Coulomb Driven New Bound States at the Integer Quantum Hall States in GaAs/Al(0.3)Ga(0.7)As Single Heterojunctions

TL;DR

This study reveals Coulomb-driven bound states in GaAs/AlGaAs heterojunctions under high magnetic fields, showing unique hole localization effects at specific Landau filling factors.

Contribution

It uncovers new Coulomb-driven bound states in heterojunctions, highlighting the role of valence hole dynamics in strong magnetic fields, a novel observation in this material system.

Findings

Bound states observed at low magnetic fields (nu > 2).

Strong Mott-type localizations at nu < 1 and 1 < nu < 2.

Unique hole localization due to open valence band structure.

Abstract

Coulomb driven, magneto-optically induced electron and hole bound states from a series of heavily doped GaAs/Al(0.3)Ga(0.7)As single heterojunctions (SHJ) are revealed in high magnetic fields.

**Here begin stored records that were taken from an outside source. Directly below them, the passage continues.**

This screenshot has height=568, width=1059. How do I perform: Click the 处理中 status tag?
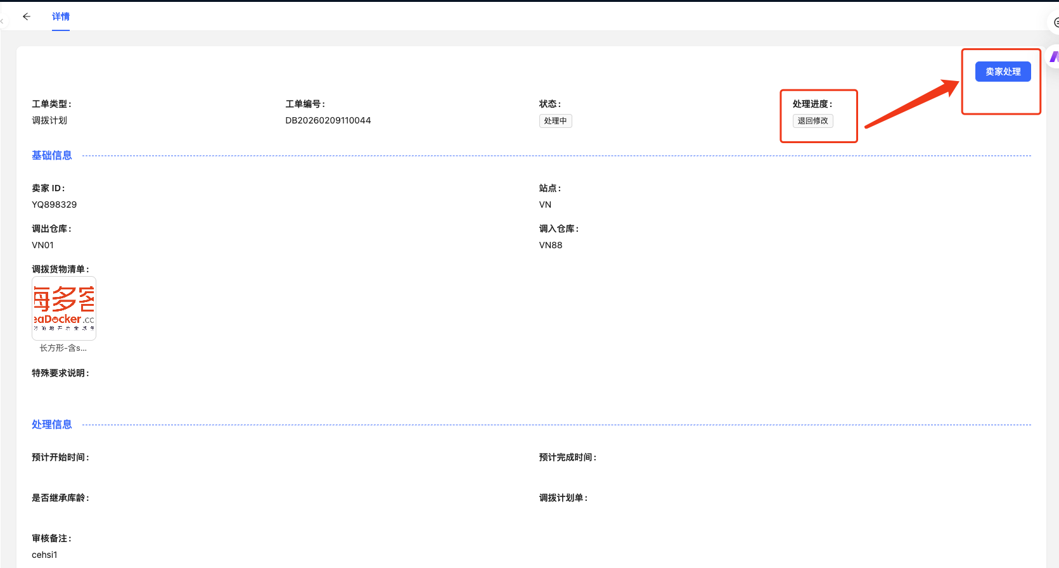point(555,121)
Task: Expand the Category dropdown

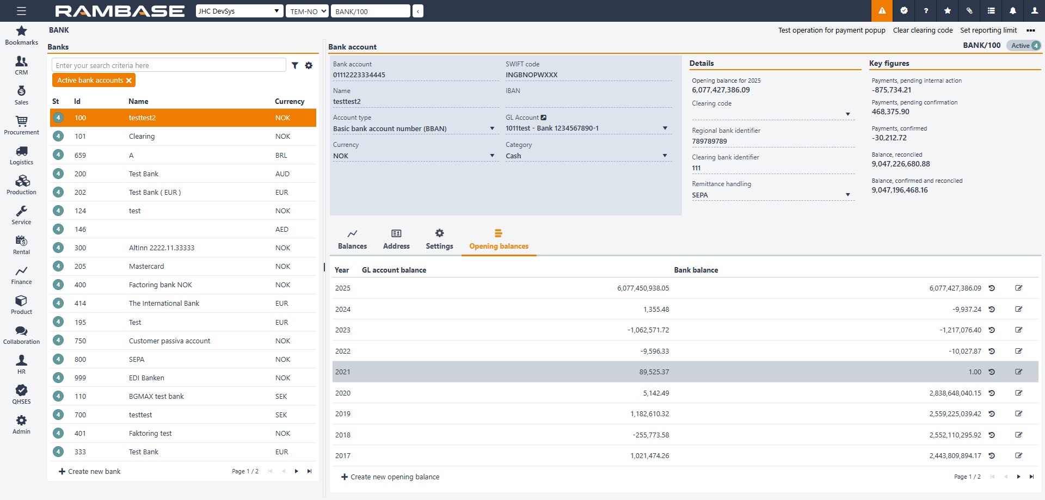Action: 664,156
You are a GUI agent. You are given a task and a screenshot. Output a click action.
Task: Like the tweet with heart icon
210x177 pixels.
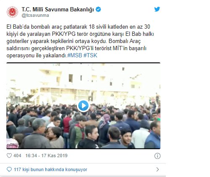click(x=9, y=156)
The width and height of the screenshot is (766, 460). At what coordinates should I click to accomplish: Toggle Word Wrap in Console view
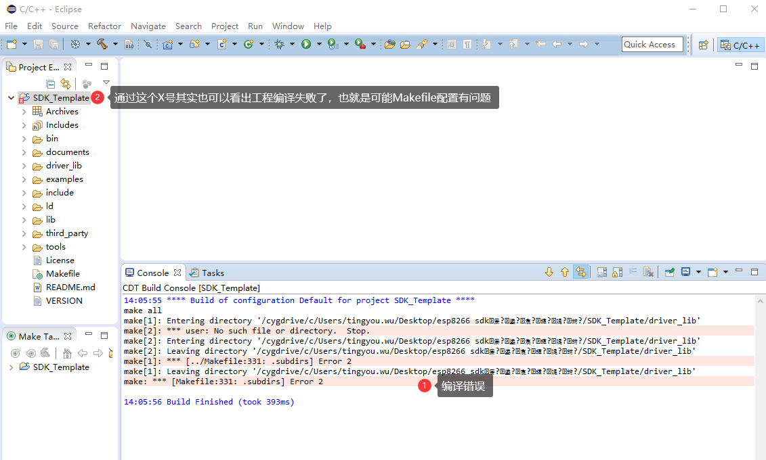632,272
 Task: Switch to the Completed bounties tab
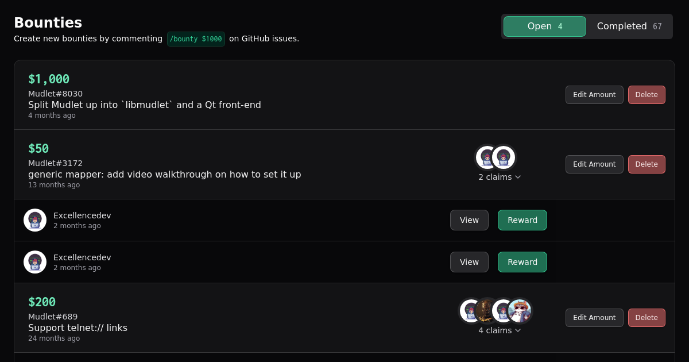pyautogui.click(x=629, y=26)
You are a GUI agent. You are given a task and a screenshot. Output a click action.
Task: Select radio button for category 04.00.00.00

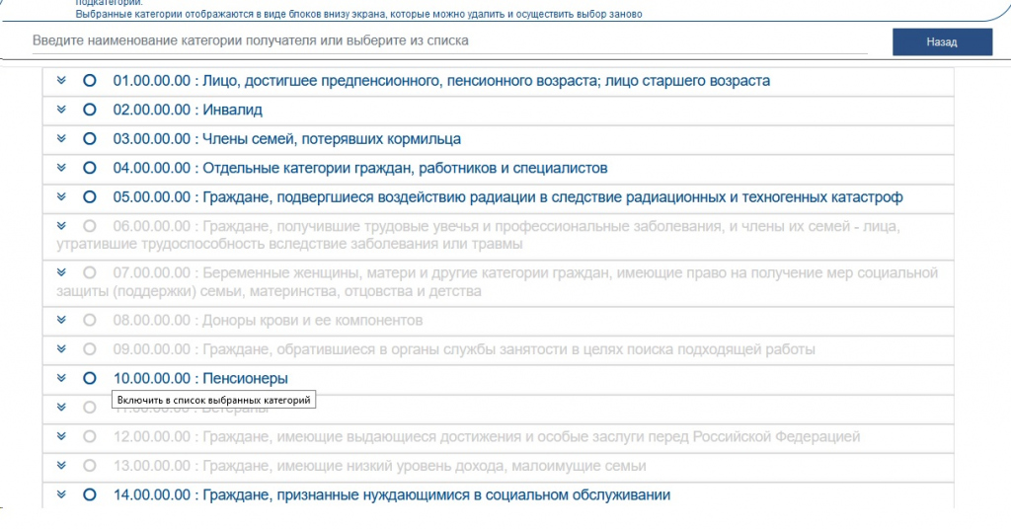[x=90, y=168]
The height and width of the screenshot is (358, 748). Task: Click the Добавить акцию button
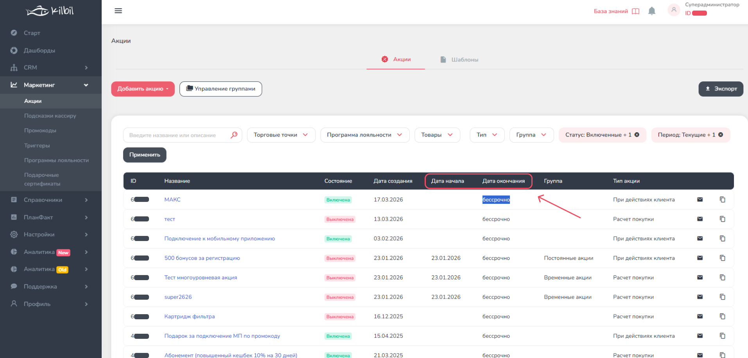coord(143,89)
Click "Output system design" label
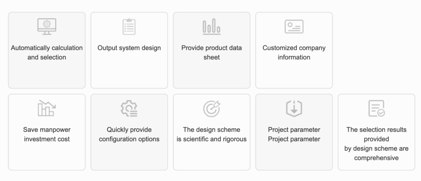 (x=129, y=48)
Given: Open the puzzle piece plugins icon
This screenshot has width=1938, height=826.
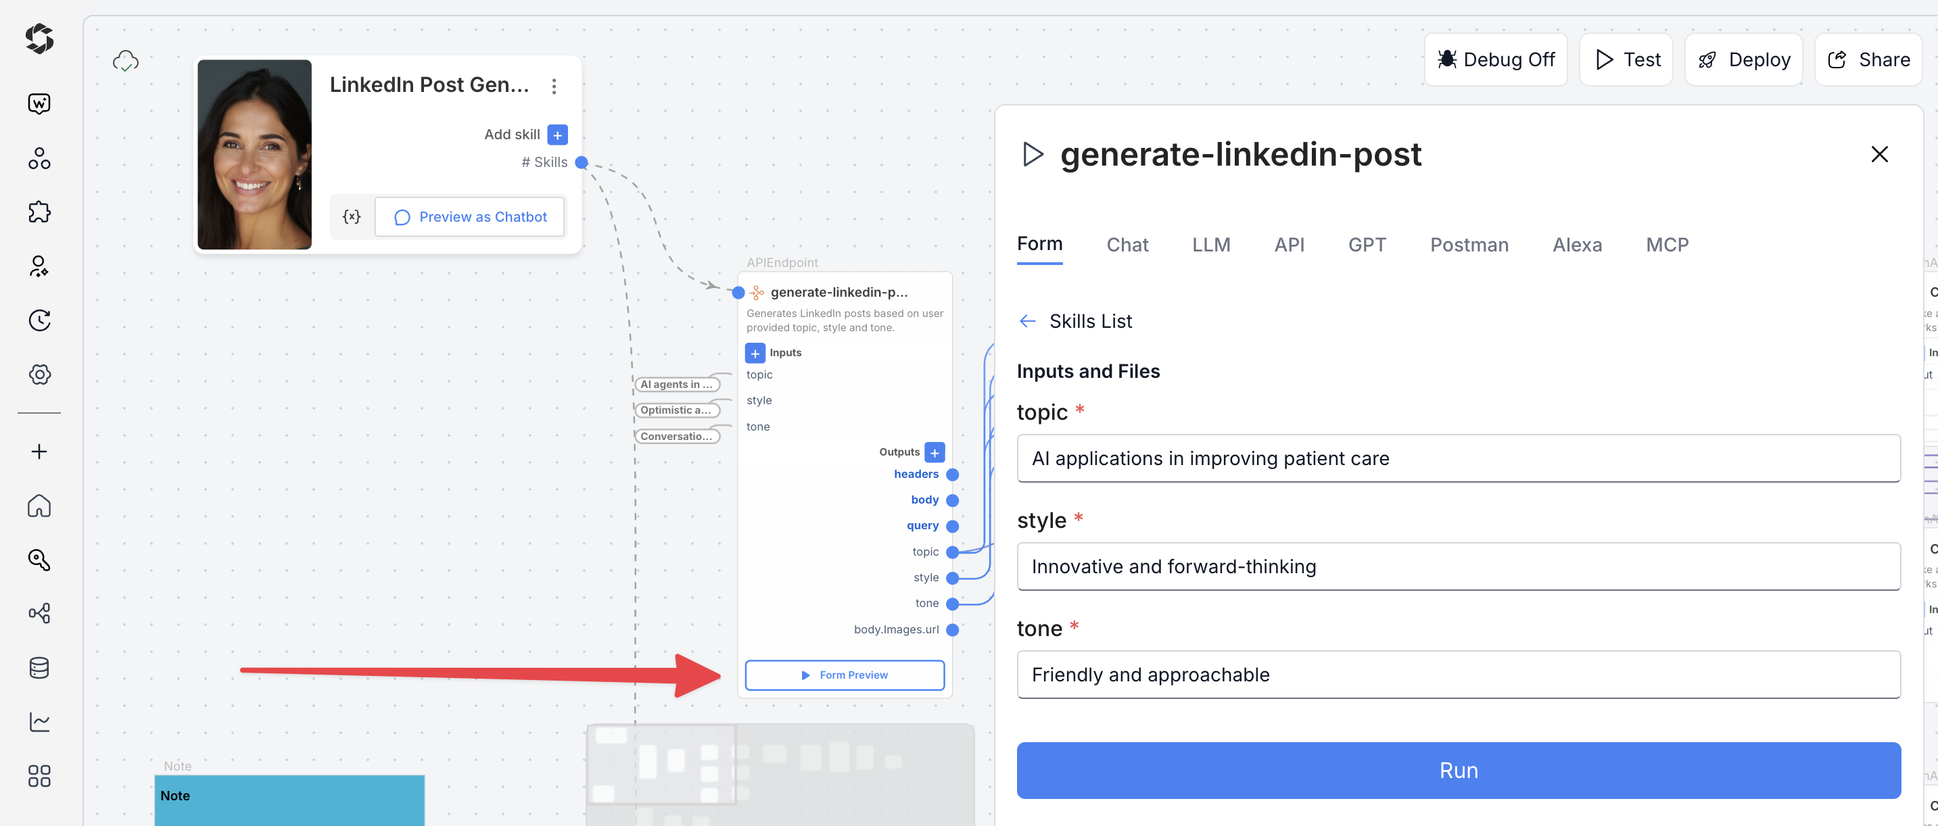Looking at the screenshot, I should click(x=39, y=212).
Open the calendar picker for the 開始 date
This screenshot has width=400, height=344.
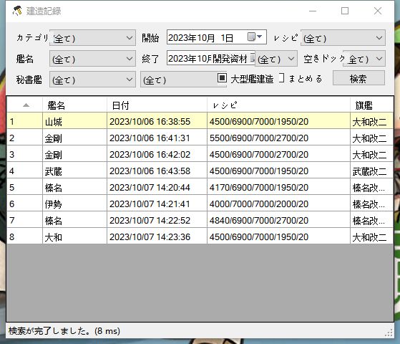tap(255, 37)
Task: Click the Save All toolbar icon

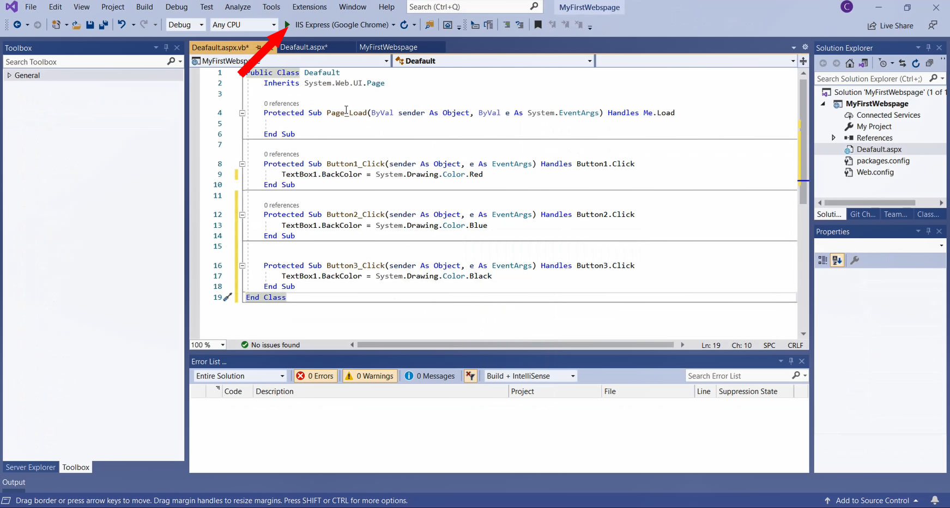Action: point(102,25)

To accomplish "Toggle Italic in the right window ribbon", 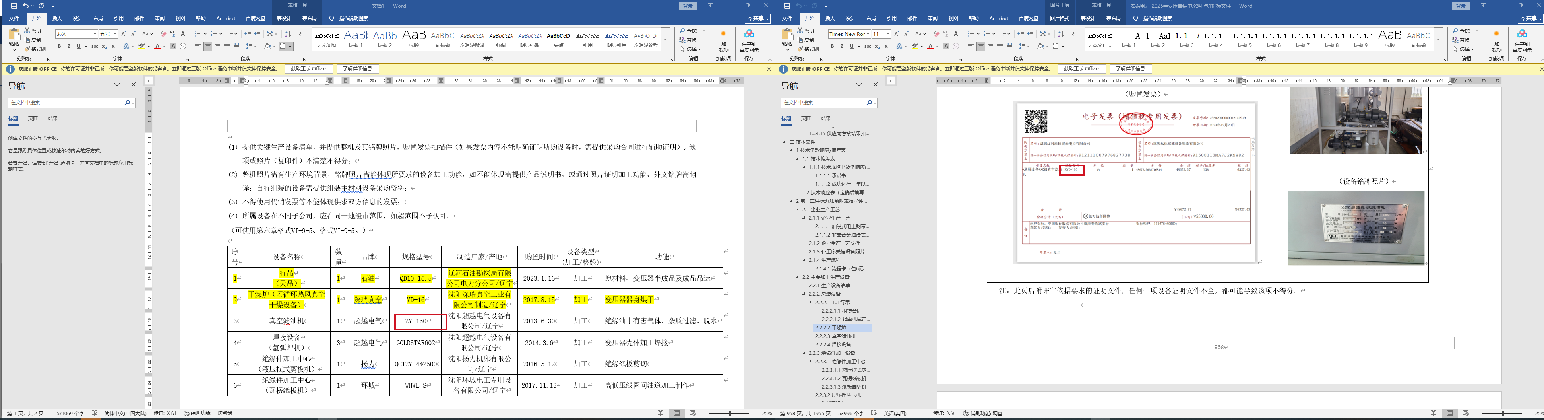I will pyautogui.click(x=842, y=47).
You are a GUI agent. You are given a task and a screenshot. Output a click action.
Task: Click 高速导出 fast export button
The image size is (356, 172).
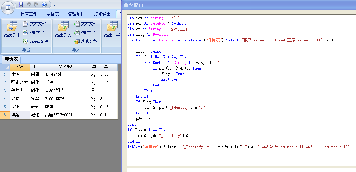[x=12, y=30]
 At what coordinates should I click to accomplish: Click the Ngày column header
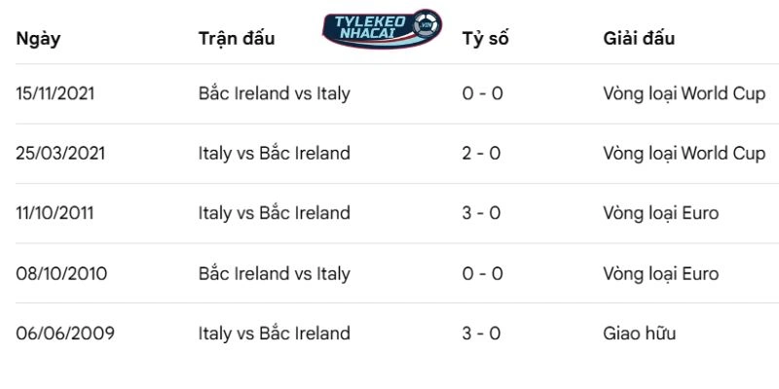(x=39, y=39)
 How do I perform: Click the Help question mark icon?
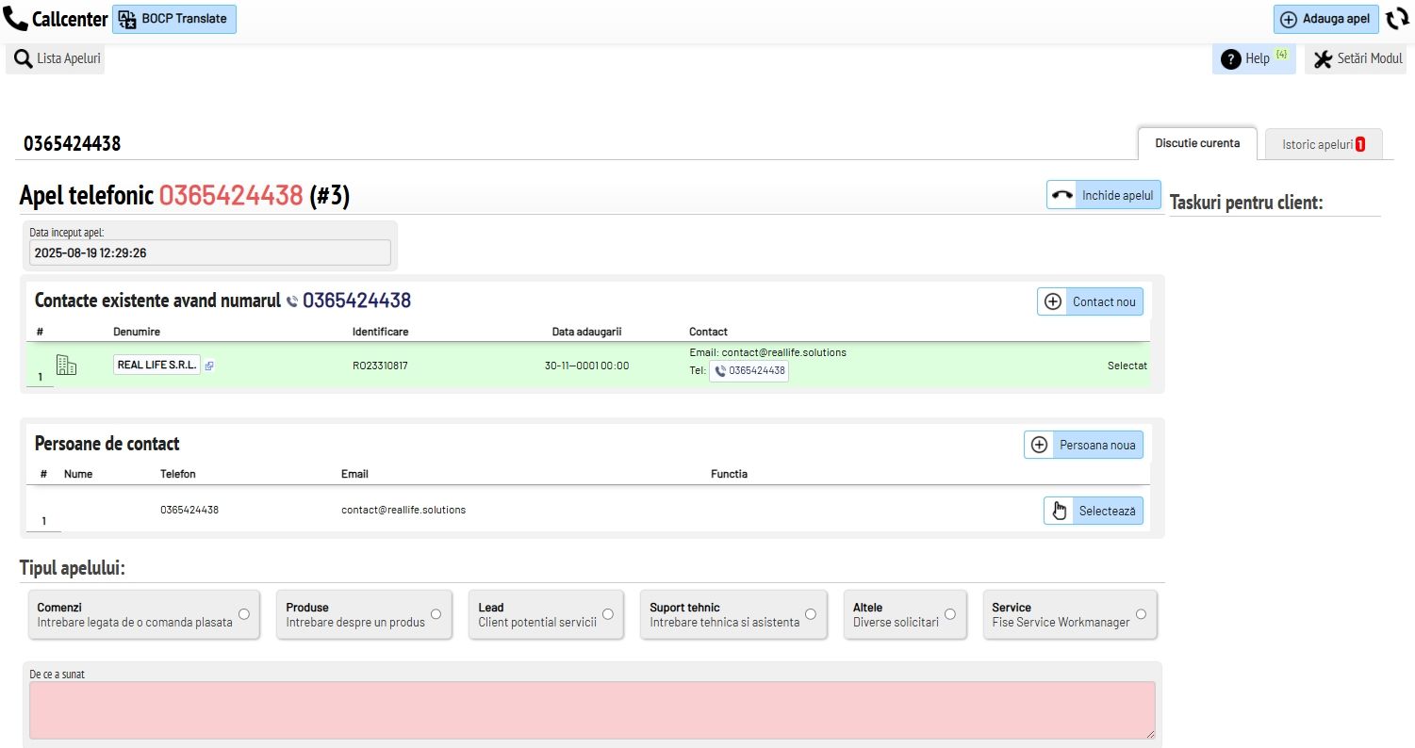click(x=1230, y=59)
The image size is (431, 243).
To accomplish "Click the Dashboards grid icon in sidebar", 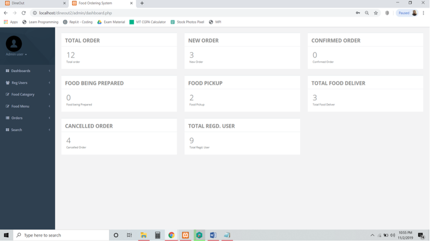I will tap(7, 71).
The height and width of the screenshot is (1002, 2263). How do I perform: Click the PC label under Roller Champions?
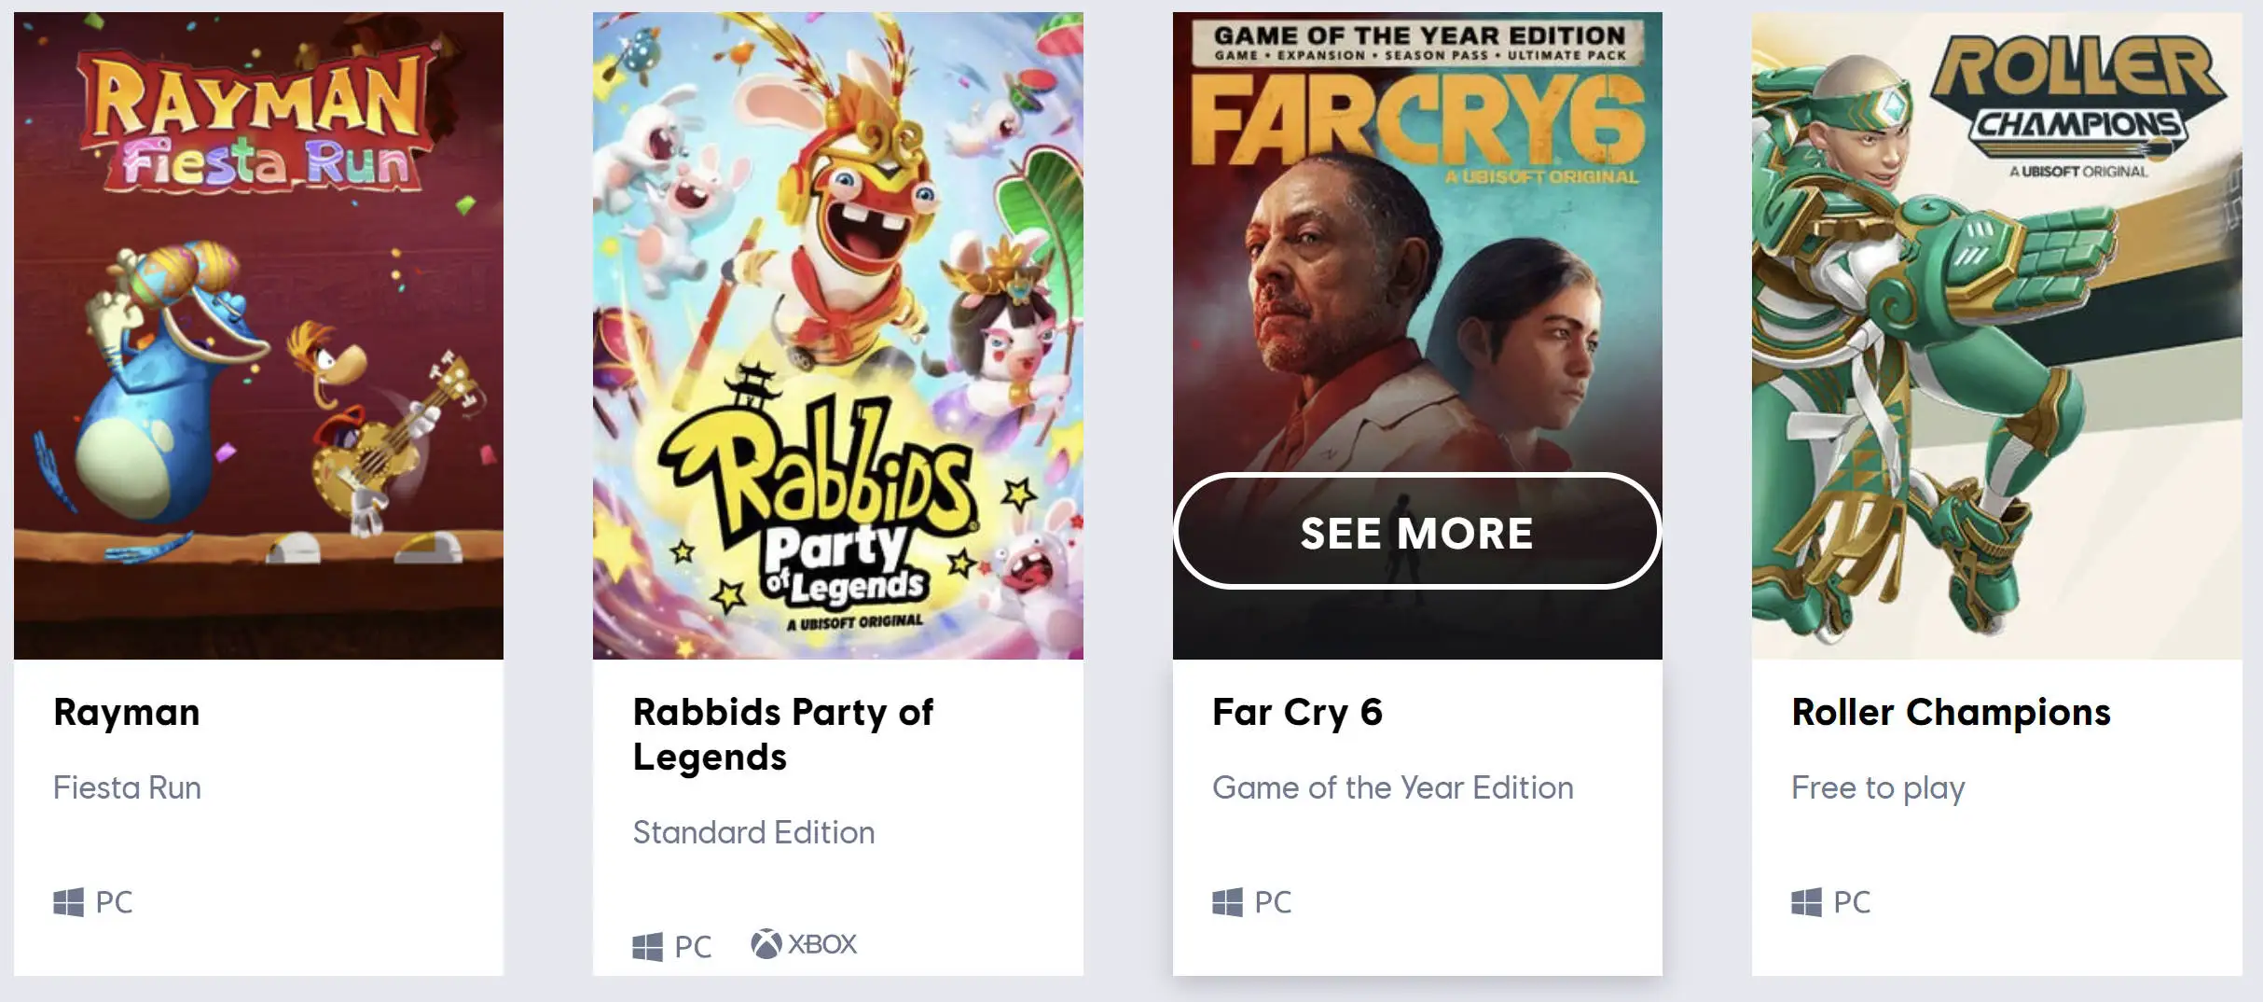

At low magnetic fields (nu > 2), the photoluminescence spectra display Shubnikov de-Haas type oscillations associated with the empty second subband transition. In the regime of the Landau filling factor nu < 1 and 1 < nu <2, we found strong bound states due to Mott type localizations. Since a SHJ has an open valence band structure, these bound states are a unique property of the dynamic movement of the valence holes in strong magnetic fields.